School websites have two primary goals. The first is to act as an on-line brochure for prospective students and parents, providing them with as much information as possible to help them decide if your school may be right for them. The second goal is to improve the efficiency and effectiveness of communication between students, parents, teachers, and administrators. Here’s a list of 12 things every school website should include in order to reach those two goals.
- Friendly, appealing design. Parents are looking for a school that exemplifies excellence, therefore it’s vital that the school website – often a parent’s first impression – exemplifies excellence. If your website looks, cheap, neglected, obsolete, or disorganized, people will infer that your school is that as well.

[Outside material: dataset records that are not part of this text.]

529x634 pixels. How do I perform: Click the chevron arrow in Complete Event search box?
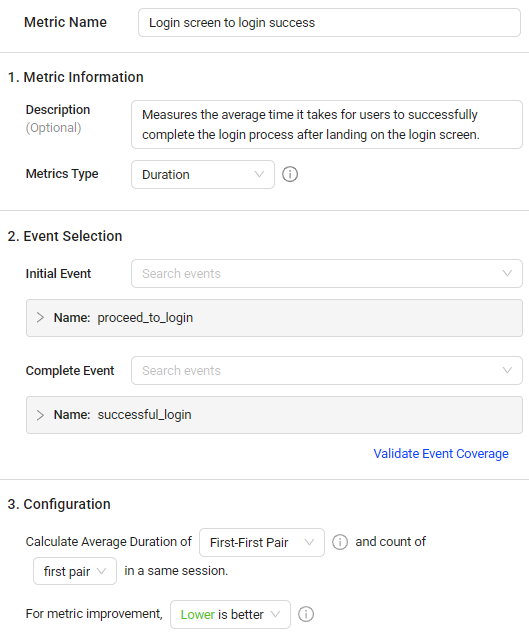[507, 370]
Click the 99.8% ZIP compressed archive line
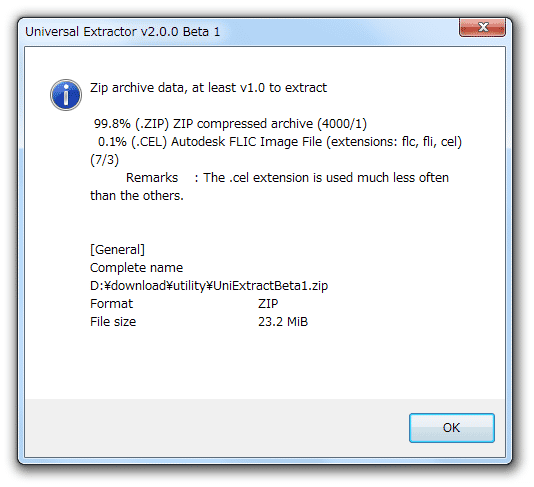Screen dimensions: 534x487 tap(230, 124)
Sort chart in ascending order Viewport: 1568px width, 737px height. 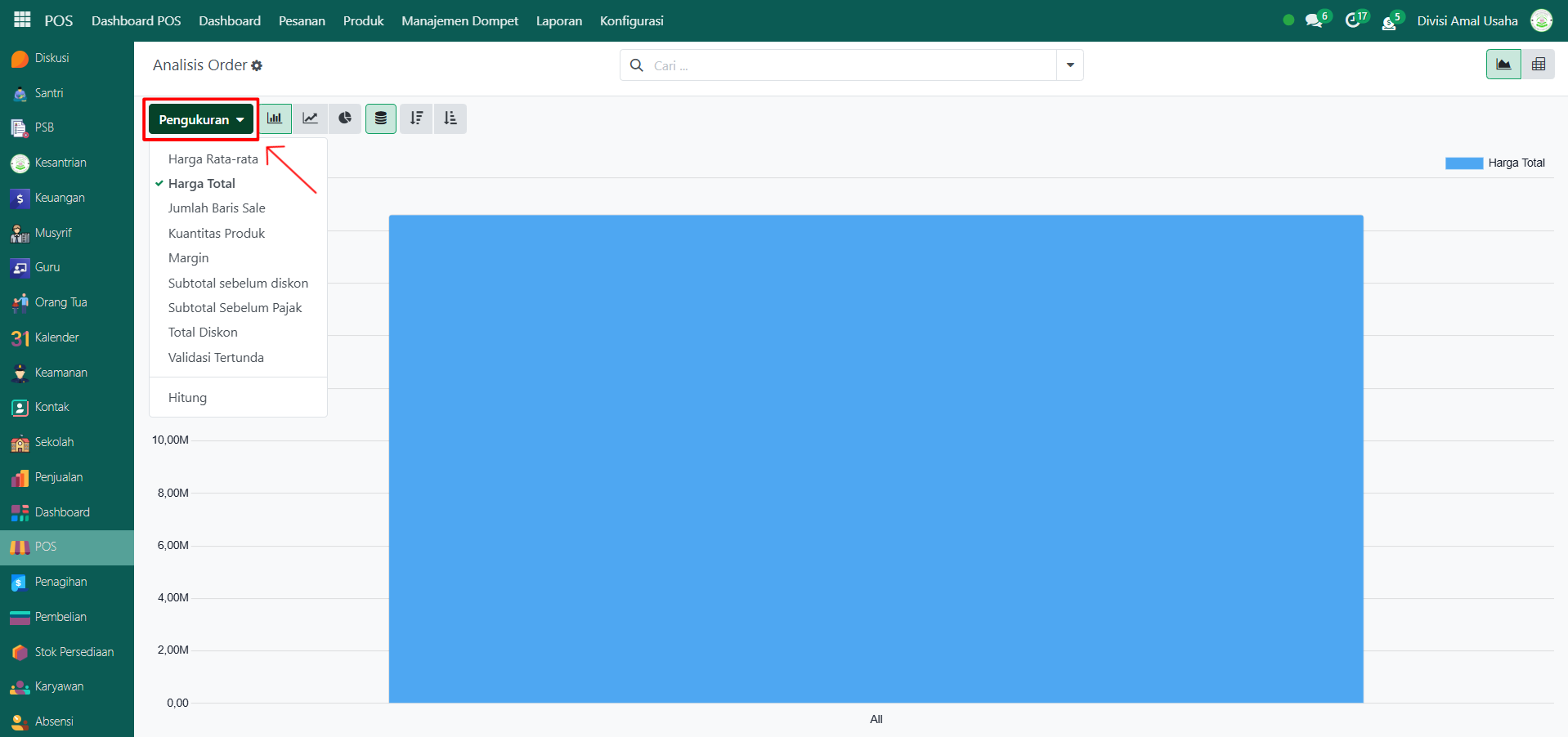pyautogui.click(x=450, y=118)
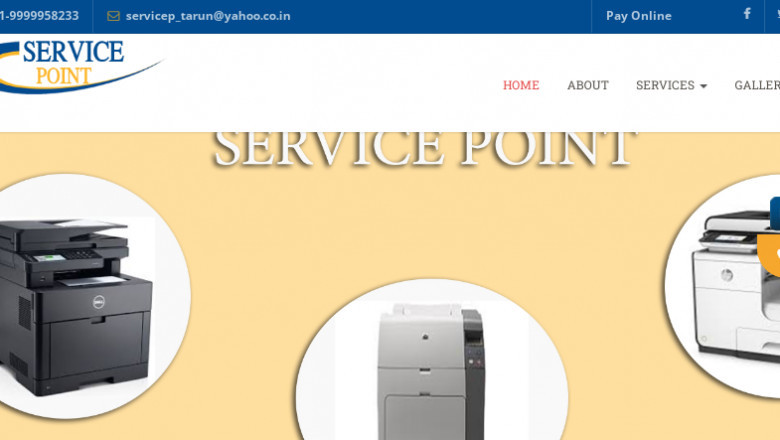This screenshot has height=440, width=780.
Task: Open the ABOUT page from the navigation
Action: click(587, 85)
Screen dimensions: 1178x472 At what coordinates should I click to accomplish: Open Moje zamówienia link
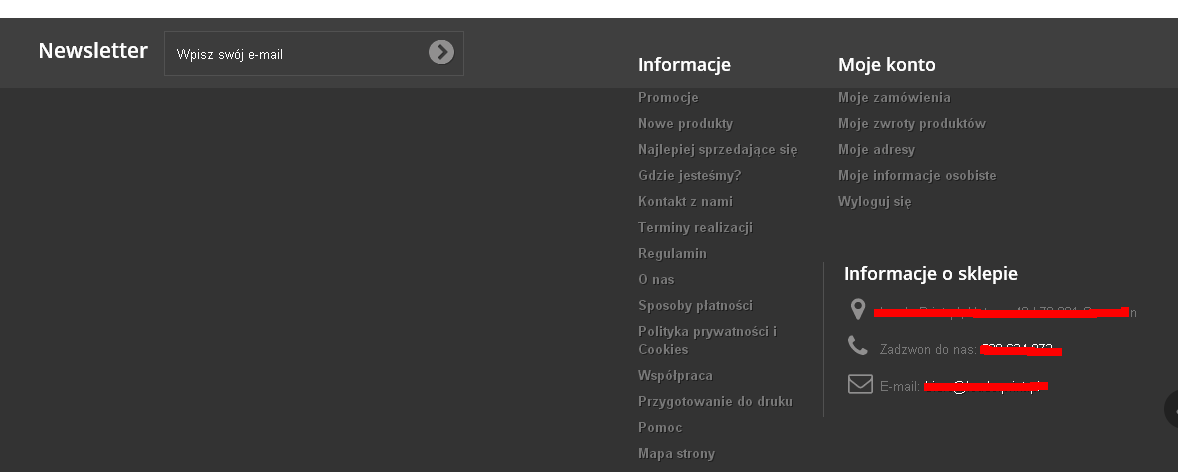coord(894,98)
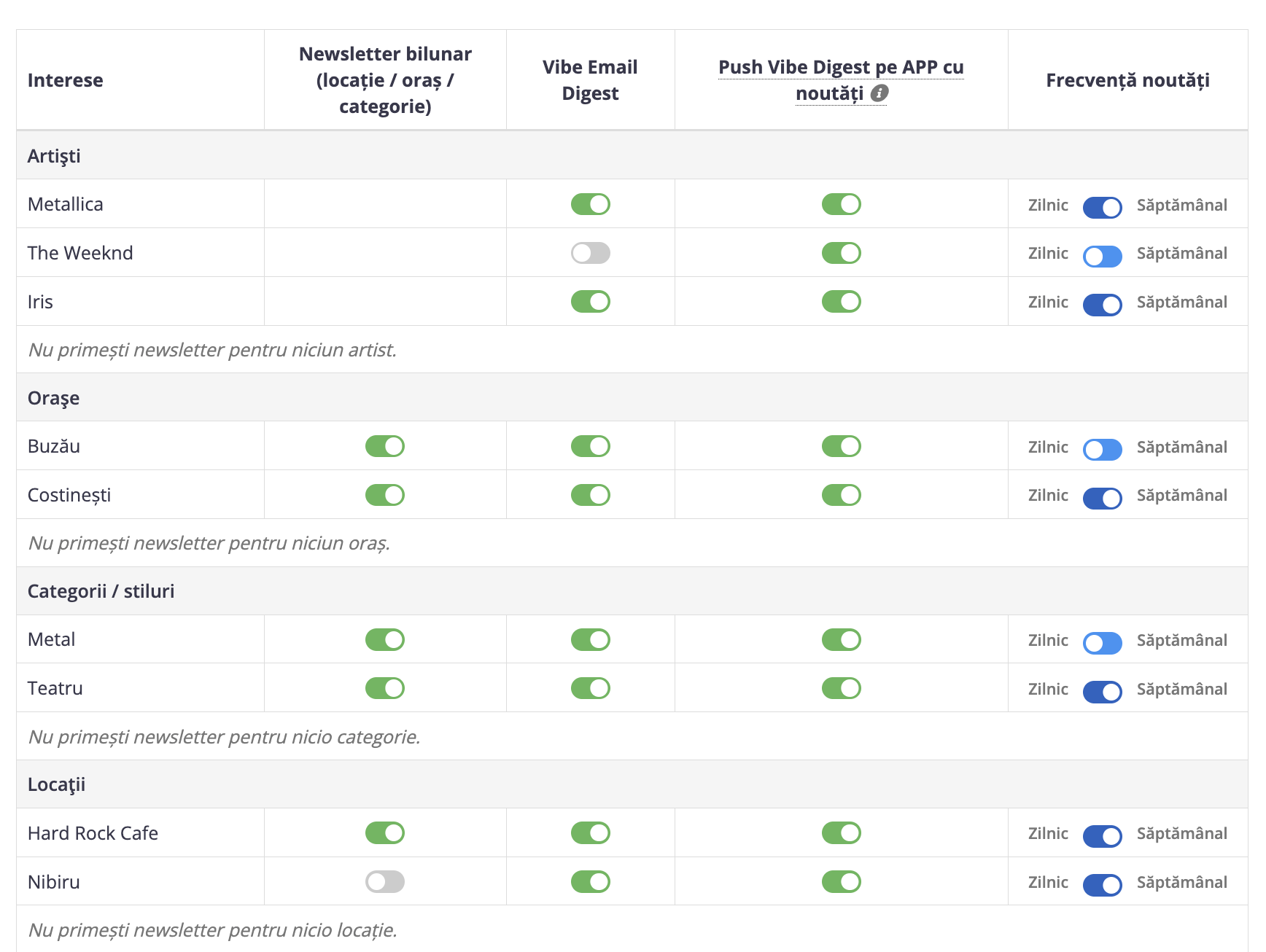The height and width of the screenshot is (952, 1266).
Task: Click the Metallica artist name
Action: coord(66,204)
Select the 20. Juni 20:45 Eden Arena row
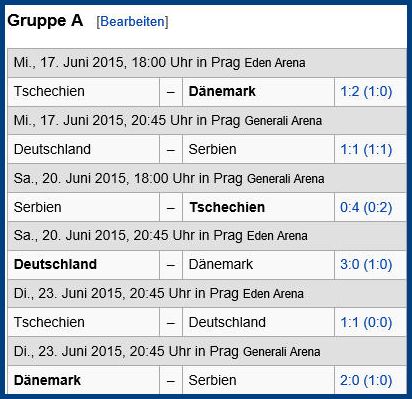The height and width of the screenshot is (399, 412). pos(207,236)
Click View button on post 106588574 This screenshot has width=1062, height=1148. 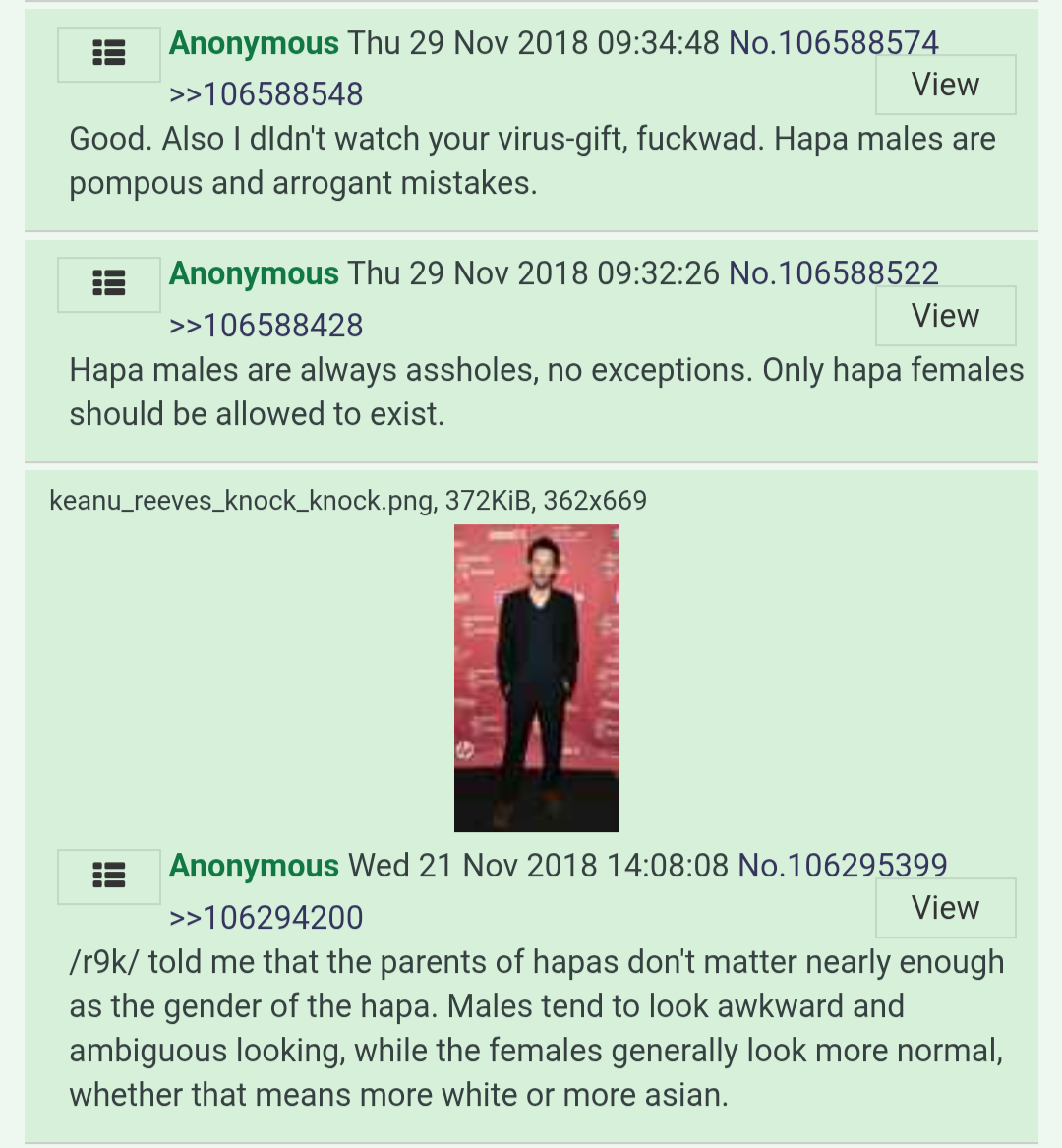[x=946, y=85]
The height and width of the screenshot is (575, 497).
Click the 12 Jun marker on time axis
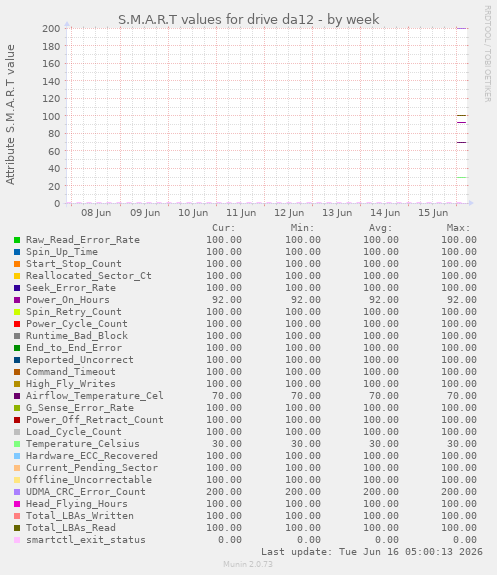[x=289, y=213]
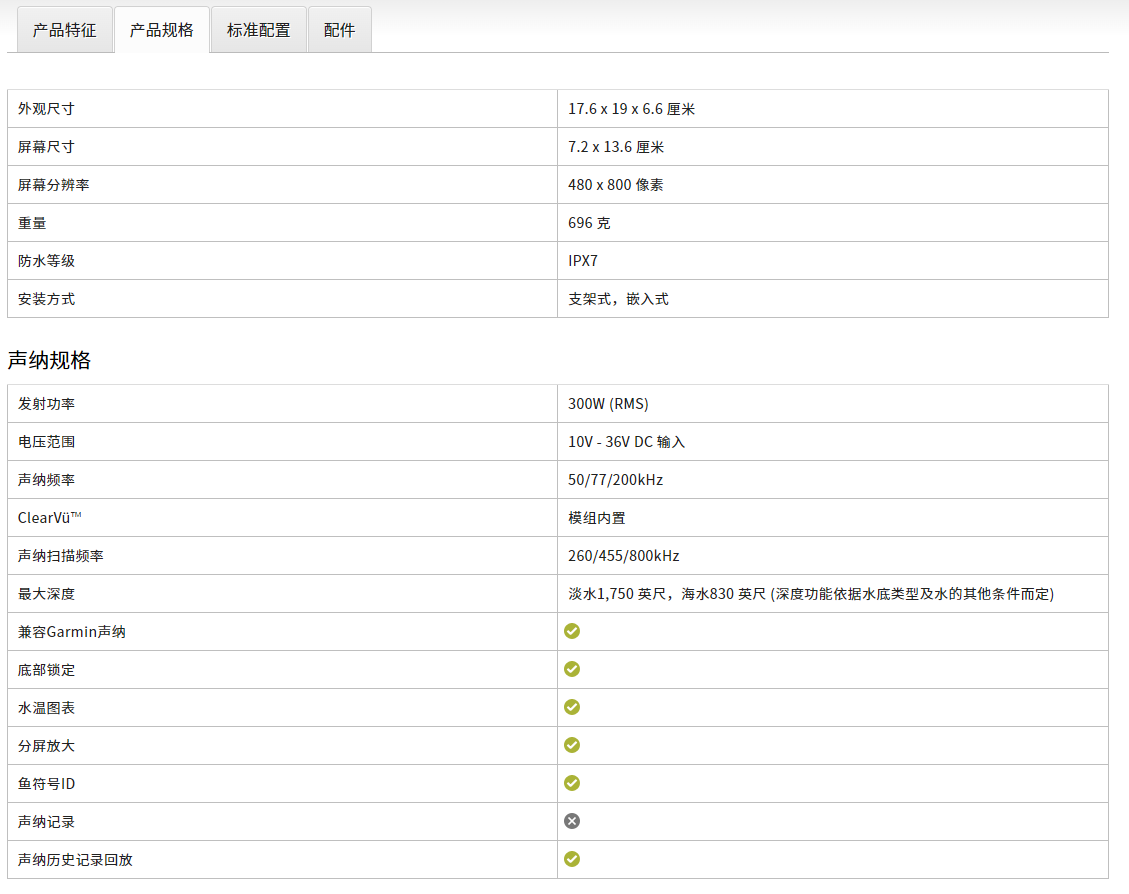Click the check mark next to 分屏放大
Image resolution: width=1129 pixels, height=894 pixels.
(572, 745)
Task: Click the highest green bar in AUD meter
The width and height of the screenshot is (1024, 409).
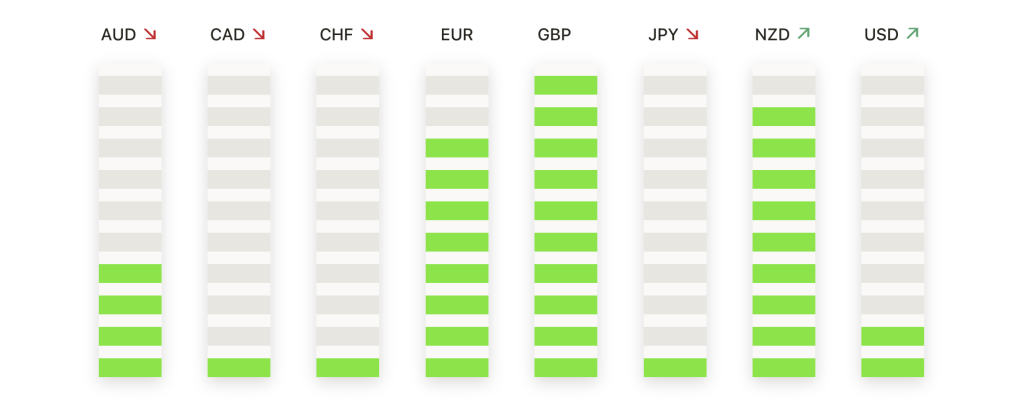Action: pos(130,273)
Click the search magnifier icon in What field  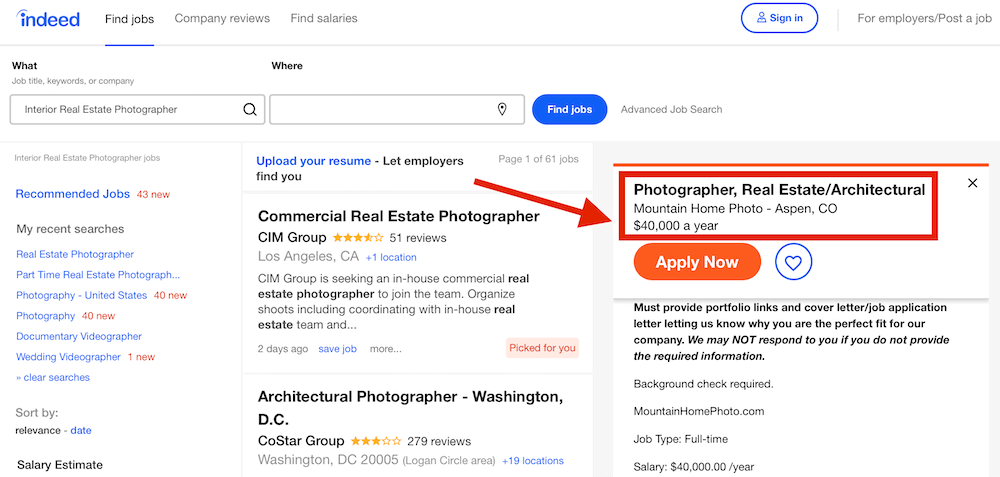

- Pictures of happy, diverse, smart-looking students. When prospective parents see images of students they’re going to subconsciously ask themselves “Do I want my child to become like that?” Pictures of actual students are best, but you have to get the consent of the students’ parents to use them and for safety reasons should only refer to students by their first name if at all. Using stock photos is OK too. To attract students of all ages, genders, and ethnicities it’s important to represent them in the images you put on your site.
- “About Us” page that describes the history and educational philosophy of the school plus any affiliations, associations, accreditations, and awards the school may have received. If you’re ambitious, create a short video overview and embed it in this page.
- Enrollment information. There should be at least one page design specifically for prospective students and parents that describes the application process, deadlines, and any openings the school may currently have.
- Contact info for the main school office
- Staff directory preferably with a contact form for every teacher and administrator so parents can get in touch with teachers if they’d like to.
- Map of your school’s location
- Up-to-date calendar of school-wide events
- Schedules for all the sports teams.
- E-newsletter with subscription and archives online. Having an school-wide e-newsletter is a must. Schools may also want to have e-newsletters for each class and extra curricular activities.
- Documents. Frequently used documents like permission slips, application for enrollment, student handbook, lunch order forms, and so on. Making these documents available online can save considerable time and expense over printing, handing out, or mailing them repeatedly. PDF format is usually the best format for these documents.
- Class pages. Each teacher ought to have a page for the class(es) they teach. Ideally these could be updated weekly with news and homework assignments, but even something as simple as a link to the class syllabus is very helpful
What do you think are the most important elements for a school website?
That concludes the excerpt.